Influence of digestion procedures on the determination of rare earth elements in peat and plant samples by USN-ICP-MS

Abstract

Analytical procedures for the determination of rare earth elements (REE) in 250 mg aliquots of difficult-to-digest peat and plant matrices by ICP-MS were developed. Three different pressurised digestion approaches were tested for this purpose, namely (i) closed vessel acid digestion on a hot-plate at 180 °C, (ii) digestion in a microwave high pressure autoclave at a temperature of 240 °C and (iii) high pressure ashing (HPA) at a temperature of 320 °C. Acid mixtures for digestion contained concentrated nitric acid (3–5 ml) alone or additions of hydrofluoric acid (HF) or tetrafluoroboric acid (HBF4) at volumes of 0.05–1.0 ml. The selection of appropriate volumes of HF or HBF4 was identified as a critical step in obtaining accurate results. For several reasons, HBF4 is preferred in comparison with the normally used addition of HF for the destruction of siliceous matter in the samples investigated. The optimum acid mixture consisted of 3 ml of HNO3 and 0.1 ml of HBF4. High sample throughput (40 samples simultaneously in about 2 h) favours the microwave autoclave over the other two digestion systems. An ultrasonic nebuliser (USN) with membrane desolvation used for sample introduction reduced the spectral interferences originating from oxide formation of lighter REE and Ba to a negligible extent. Internal standardisation with Rh and Re proved to be essential for obtaining correct results. In this way, all REE could be reliably quantified by USN-ICP-MS without applying any mathematical correction equations.

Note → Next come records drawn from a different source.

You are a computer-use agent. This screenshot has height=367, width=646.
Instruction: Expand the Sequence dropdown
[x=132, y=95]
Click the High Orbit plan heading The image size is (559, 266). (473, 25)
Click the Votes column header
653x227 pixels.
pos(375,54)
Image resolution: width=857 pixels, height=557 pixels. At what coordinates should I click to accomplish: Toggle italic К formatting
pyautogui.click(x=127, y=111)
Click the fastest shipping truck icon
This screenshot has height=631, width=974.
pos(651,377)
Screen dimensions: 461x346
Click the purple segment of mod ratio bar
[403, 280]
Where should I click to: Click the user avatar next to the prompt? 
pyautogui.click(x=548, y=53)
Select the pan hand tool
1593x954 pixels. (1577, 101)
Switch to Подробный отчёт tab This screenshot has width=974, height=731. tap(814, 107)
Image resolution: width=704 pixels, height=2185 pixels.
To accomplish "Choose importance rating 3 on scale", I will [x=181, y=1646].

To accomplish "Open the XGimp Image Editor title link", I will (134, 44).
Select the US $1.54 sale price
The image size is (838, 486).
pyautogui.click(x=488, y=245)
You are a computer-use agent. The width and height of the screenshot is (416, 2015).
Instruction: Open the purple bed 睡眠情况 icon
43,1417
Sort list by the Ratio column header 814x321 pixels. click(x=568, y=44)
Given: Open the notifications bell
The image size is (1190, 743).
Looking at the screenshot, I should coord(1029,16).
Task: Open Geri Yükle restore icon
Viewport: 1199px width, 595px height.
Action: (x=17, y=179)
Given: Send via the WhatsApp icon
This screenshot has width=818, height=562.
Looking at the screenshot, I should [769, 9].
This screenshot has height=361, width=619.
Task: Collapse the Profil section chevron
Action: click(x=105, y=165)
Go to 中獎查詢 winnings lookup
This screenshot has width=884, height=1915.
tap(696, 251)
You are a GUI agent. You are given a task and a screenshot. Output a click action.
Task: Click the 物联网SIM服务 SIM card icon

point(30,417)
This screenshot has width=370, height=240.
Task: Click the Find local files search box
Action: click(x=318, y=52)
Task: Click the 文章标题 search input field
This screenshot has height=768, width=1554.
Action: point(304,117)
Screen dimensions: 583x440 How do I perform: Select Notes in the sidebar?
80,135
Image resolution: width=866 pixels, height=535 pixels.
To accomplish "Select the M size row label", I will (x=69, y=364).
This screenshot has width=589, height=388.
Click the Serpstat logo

The accuracy of the optimised procedures was assessed by the determination of REE in digests of the certified reference material GBW 07602 Bush Branches and Leaves and of the candidate reference material CRM 670 Aquatic Plant. The developed analytical procedures were applied to the determination of REE in two different peat matrices. Results for these peat samples obtained by USN-ICP-MS showed good agreement with INAA values. Strong fractionation of REE caused by the addition of HF or HBF4 in excess, known as lanthanide contraction, could be experimentally established, except for europium, which revealed a different behaviour.